Principais argumentos no debate sobre o tema no Facebook

Período: janeiro de 2024    

prints de notícias

 

Fonte: Facebook  | Elaboração: FGV ECMI

 

  • Além da senadora Damares Alves e a deputada Carla Zambelli, Flávio Bolsonaro (PL-SP) e o Coronel Telhada são outros nomes importantes. Os posts acumulam críticas ao governo Lula em relação à persistência da crise humanitária no território Yanomami.

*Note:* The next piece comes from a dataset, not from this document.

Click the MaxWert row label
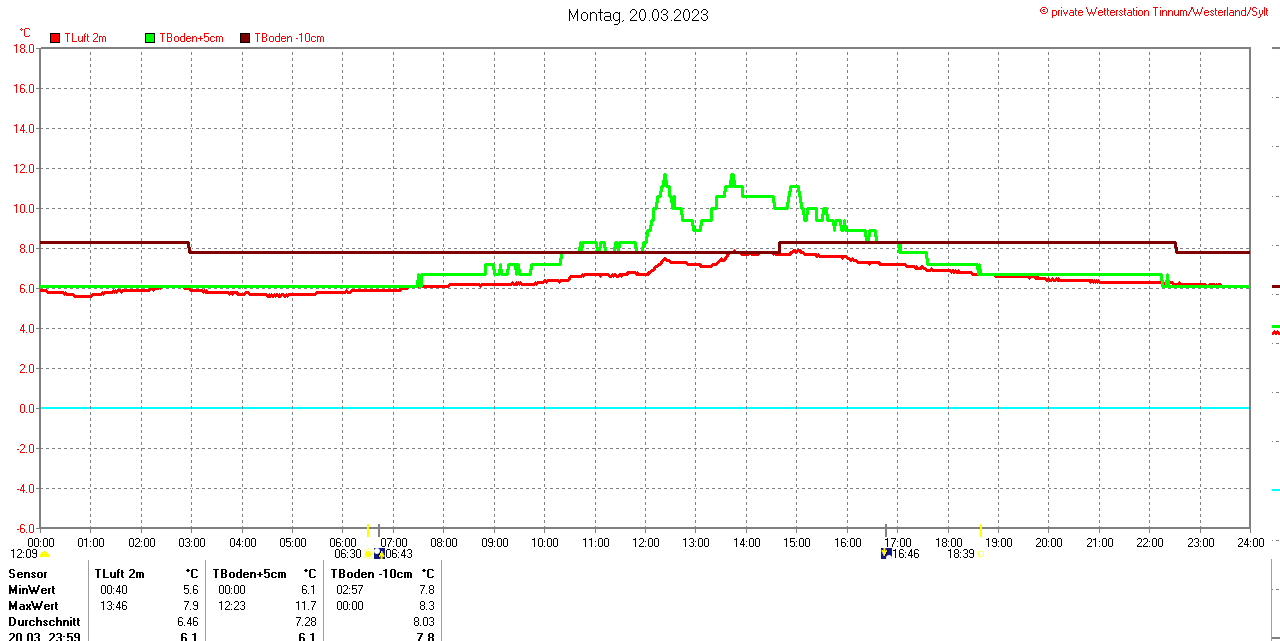Screen dimensions: 1280x641 (33, 606)
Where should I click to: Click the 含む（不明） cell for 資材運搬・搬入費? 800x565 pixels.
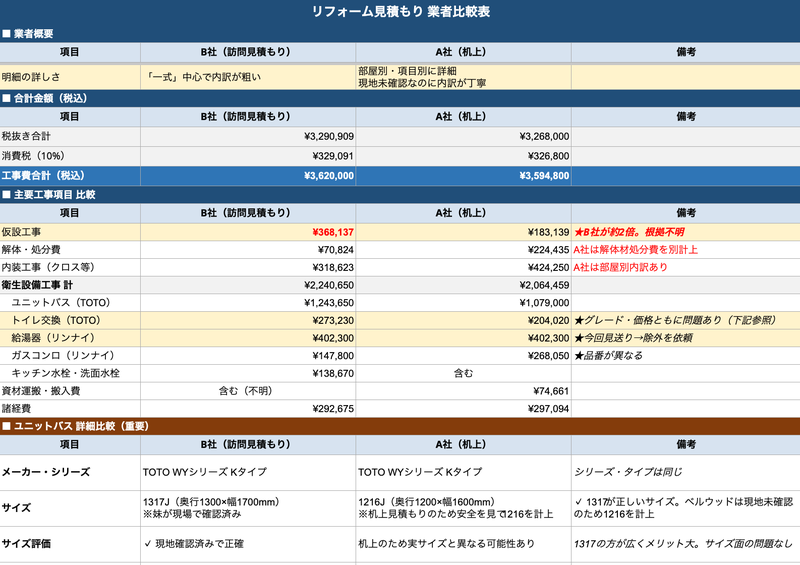point(247,390)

Procuram afastar as críticas feitas por grupos ambientalistas e opositores, principalmente em 2023, a Bolsonaro argumentando que a situação do povo Yanomami deteriorou-se na atual gestão; 
  • A ministra Nísia Trindade também foi alvo pelo caso de violência sexual que ocorreu em uma unidade regional do Ministério da Saúde. Argumentam como o discurso de Lula e seus apoiadores, no começo de 2023, utilizaram a pauta indígena como palanque político, para atacar a antiga gestão, destacando o aumento do número de queimadas na Amazônia e no cerrado brasileiro. Procuram, ainda, deslocar o termo 'genocida' de Bolsonaro para Lula;
  • Disputando a narrativa, Gleisi Hoffmann, Humberto Costa e Randolfe Rodrigues (Sem partido - AP) são os parlamentares governistas com mais interações. Ressaltando os planos da atual gestão Lula em unir várias frentes para uma atuação conjunta de reforço ao combate ao garimpo ilegal, a saúde pública e garantir a proteção dos povos yanomami, com o aporte de R$ 1,2 bilhão para a proteção da Terra Indígena Yanomami, eles reafirman que a crise humanitária na região é importante para a atual gestão, além de redirecionarem a culpa para Bolsonaro e Damares. O caso da comunidade Pataxó Hã-hã-hãe (BA) é destacado pelo deputado Padre João (PT-MG);
  • O garimpo tem destaque nas redes dos parlamentares da oposição, ressaltando o avanço no número de invasões ilegais. Perfis váriados ressaltam a importância das Forças Armadas intensificarem as ações contra o extrativismo ilegal, além das ações de garimpeiros contra fiscais do IBAMA e aviões da FAB.

 

Debate sobre Yanomamis no carnaval 



Principais posts sobre o debate indígena relacionado ao carnaval no Facebook e Instagram

Período: 11 a 14 de fevereiro de 2024 |  351 posts 

 

print de posts no facebook

 

Fonte: Facebook e Instagram | Elaboração: FGV ECMI

 

  • Destaque para as postagens dos perfis Índios do Brasil e Loucos pelo Garantido, que conquistaram o maior número de interações devido ao destaque dos Yanomami no desfile. Já no Instagram, os perfis da cantora Rebecca e Mídia Ninja protagonizam o debate. A presença dos perfis de conteúdo regional dentre os mais relevantes, como os primeiros, mostra um movimento atípico provocado pelo enredo com destaque indígena no carnaval.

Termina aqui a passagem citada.